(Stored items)
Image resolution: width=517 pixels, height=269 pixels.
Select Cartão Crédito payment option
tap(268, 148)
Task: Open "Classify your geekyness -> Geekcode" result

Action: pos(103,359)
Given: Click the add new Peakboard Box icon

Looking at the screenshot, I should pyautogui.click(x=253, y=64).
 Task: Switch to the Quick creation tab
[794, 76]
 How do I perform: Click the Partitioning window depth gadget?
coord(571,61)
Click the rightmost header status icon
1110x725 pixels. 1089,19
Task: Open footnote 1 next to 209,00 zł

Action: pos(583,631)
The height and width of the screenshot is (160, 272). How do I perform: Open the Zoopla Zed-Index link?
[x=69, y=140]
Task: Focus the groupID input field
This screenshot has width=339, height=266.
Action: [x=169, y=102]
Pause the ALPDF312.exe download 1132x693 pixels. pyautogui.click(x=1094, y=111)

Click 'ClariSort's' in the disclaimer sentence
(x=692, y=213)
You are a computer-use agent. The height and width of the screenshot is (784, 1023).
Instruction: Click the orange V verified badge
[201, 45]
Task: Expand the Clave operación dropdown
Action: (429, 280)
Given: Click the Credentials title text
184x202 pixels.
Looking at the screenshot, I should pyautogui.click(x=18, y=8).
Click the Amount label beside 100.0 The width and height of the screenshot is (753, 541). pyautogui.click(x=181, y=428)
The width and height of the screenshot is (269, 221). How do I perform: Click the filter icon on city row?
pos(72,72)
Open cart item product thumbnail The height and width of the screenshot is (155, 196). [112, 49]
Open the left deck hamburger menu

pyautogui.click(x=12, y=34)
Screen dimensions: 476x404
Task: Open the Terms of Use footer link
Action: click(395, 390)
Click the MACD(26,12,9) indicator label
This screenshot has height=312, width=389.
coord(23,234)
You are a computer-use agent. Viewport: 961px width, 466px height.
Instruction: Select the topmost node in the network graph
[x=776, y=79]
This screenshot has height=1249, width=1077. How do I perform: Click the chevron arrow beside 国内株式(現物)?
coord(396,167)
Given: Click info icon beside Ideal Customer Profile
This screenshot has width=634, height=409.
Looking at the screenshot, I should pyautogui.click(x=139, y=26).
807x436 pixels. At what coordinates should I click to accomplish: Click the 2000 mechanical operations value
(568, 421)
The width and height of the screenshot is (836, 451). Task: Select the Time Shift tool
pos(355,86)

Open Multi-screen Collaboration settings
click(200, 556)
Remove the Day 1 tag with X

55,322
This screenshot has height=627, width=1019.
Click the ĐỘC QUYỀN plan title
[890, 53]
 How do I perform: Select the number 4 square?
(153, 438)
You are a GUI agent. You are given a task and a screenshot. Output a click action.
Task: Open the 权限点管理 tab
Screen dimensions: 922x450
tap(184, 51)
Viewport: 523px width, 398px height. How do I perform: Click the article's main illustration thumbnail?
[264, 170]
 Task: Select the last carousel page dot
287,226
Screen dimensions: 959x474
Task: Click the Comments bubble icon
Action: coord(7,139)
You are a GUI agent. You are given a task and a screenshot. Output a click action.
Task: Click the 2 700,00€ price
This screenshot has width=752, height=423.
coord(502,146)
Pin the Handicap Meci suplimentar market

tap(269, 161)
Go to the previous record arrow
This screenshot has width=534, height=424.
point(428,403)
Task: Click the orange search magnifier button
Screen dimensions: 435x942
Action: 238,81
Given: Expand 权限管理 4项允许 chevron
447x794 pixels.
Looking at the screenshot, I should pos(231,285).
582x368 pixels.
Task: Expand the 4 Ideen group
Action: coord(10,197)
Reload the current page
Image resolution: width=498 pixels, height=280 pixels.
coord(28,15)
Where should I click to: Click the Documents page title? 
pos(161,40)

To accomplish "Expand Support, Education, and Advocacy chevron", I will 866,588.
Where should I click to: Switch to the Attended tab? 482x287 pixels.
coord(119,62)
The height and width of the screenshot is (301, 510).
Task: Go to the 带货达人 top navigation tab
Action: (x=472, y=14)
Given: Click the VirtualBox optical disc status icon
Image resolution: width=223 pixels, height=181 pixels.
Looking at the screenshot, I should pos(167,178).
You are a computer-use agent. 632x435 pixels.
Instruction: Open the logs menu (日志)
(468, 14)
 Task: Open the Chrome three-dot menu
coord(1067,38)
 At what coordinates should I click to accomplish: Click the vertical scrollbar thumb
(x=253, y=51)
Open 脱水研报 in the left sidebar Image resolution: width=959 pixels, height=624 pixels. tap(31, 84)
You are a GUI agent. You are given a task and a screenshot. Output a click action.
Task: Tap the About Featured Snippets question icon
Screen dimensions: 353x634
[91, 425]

§ **Task objective**
Return all of the data above verbatim.

§ **Answer to this problem**
Image resolution: width=517 pixels, height=269 pixels.
Select Cartão Crédito payment option
tap(268, 148)
Task: Open "Classify your geekyness -> Geekcode" result

Action: pos(103,359)
Given: Click the add new Peakboard Box icon

Looking at the screenshot, I should pyautogui.click(x=253, y=64).
 Task: Switch to the Quick creation tab
[794, 76]
 How do I perform: Click the Partitioning window depth gadget?
coord(571,61)
Click the rightmost header status icon
1110x725 pixels. 1089,19
Task: Open footnote 1 next to 209,00 zł

Action: pos(583,631)
The height and width of the screenshot is (160, 272). How do I perform: Open the Zoopla Zed-Index link?
[x=69, y=140]
Task: Focus the groupID input field
This screenshot has width=339, height=266.
Action: [x=169, y=102]
Pause the ALPDF312.exe download 1132x693 pixels. pyautogui.click(x=1094, y=111)

Click 'ClariSort's' in the disclaimer sentence
(x=692, y=213)
You are a computer-use agent. The height and width of the screenshot is (784, 1023).
Instruction: Click the orange V verified badge
[201, 45]
Task: Expand the Clave operación dropdown
Action: (429, 280)
Given: Click the Credentials title text
184x202 pixels.
Looking at the screenshot, I should pyautogui.click(x=18, y=8).
Click the Amount label beside 100.0 The width and height of the screenshot is (753, 541). pyautogui.click(x=181, y=428)
The width and height of the screenshot is (269, 221). How do I perform: Click the filter icon on city row?
pos(72,72)
Open cart item product thumbnail The height and width of the screenshot is (155, 196). [112, 49]
Open the left deck hamburger menu

pyautogui.click(x=12, y=34)
Screen dimensions: 476x404
Task: Open the Terms of Use footer link
Action: click(395, 390)
Click the MACD(26,12,9) indicator label
This screenshot has height=312, width=389.
coord(23,234)
You are a computer-use agent. Viewport: 961px width, 466px height.
Instruction: Select the topmost node in the network graph
[x=776, y=79]
This screenshot has height=1249, width=1077. How do I perform: Click the chevron arrow beside 国内株式(現物)?
coord(396,167)
Given: Click info icon beside Ideal Customer Profile
This screenshot has width=634, height=409.
Looking at the screenshot, I should pyautogui.click(x=139, y=26).
807x436 pixels. At what coordinates should I click to accomplish: Click the 2000 mechanical operations value
(568, 421)
The width and height of the screenshot is (836, 451). Task: Select the Time Shift tool
pos(355,86)

Open Multi-screen Collaboration settings
click(200, 556)
Remove the Day 1 tag with X

55,322
This screenshot has height=627, width=1019.
Click the ĐỘC QUYỀN plan title
[890, 53]
 How do I perform: Select the number 4 square?
(153, 438)
You are a GUI agent. You are given a task and a screenshot. Output a click action.
Task: Open the 权限点管理 tab
Screen dimensions: 922x450
tap(184, 51)
Viewport: 523px width, 398px height. How do I perform: Click the article's main illustration thumbnail?
[264, 170]
 Task: Select the last carousel page dot
287,226
Screen dimensions: 959x474
Task: Click the Comments bubble icon
Action: coord(7,139)
You are a GUI agent. You are given a task and a screenshot. Output a click action.
Task: Click the 2 700,00€ price
This screenshot has width=752, height=423.
coord(502,146)
Pin the Handicap Meci suplimentar market

tap(269, 161)
Go to the previous record arrow
This screenshot has width=534, height=424.
point(428,403)
Task: Click the orange search magnifier button
Screen dimensions: 435x942
Action: 238,81
Given: Expand 权限管理 4项允许 chevron
447x794 pixels.
Looking at the screenshot, I should pos(231,285).
582x368 pixels.
Task: Expand the 4 Ideen group
Action: coord(10,197)
Reload the current page
Image resolution: width=498 pixels, height=280 pixels.
coord(28,15)
Where should I click to: Click the Documents page title? 
pos(161,40)

To accomplish "Expand Support, Education, and Advocacy chevron", I will 866,588.
Where should I click to: Switch to the Attended tab? 482x287 pixels.
coord(119,62)
The height and width of the screenshot is (301, 510).
Task: Go to the 带货达人 top navigation tab
Action: (x=472, y=14)
Given: Click the VirtualBox optical disc status icon
Image resolution: width=223 pixels, height=181 pixels.
Looking at the screenshot, I should pos(167,178).
You are a computer-use agent. 632x435 pixels.
Instruction: Open the logs menu (日志)
(468, 14)
 Task: Open the Chrome three-dot menu
coord(1067,38)
 At what coordinates should I click to accomplish: Click the vertical scrollbar thumb
(x=253, y=51)
Open 脱水研报 in the left sidebar Image resolution: width=959 pixels, height=624 pixels. tap(31, 84)
You are a GUI agent. You are given a task and a screenshot. Output a click action.
Task: Tap the About Featured Snippets question icon
Screen dimensions: 353x634
[91, 425]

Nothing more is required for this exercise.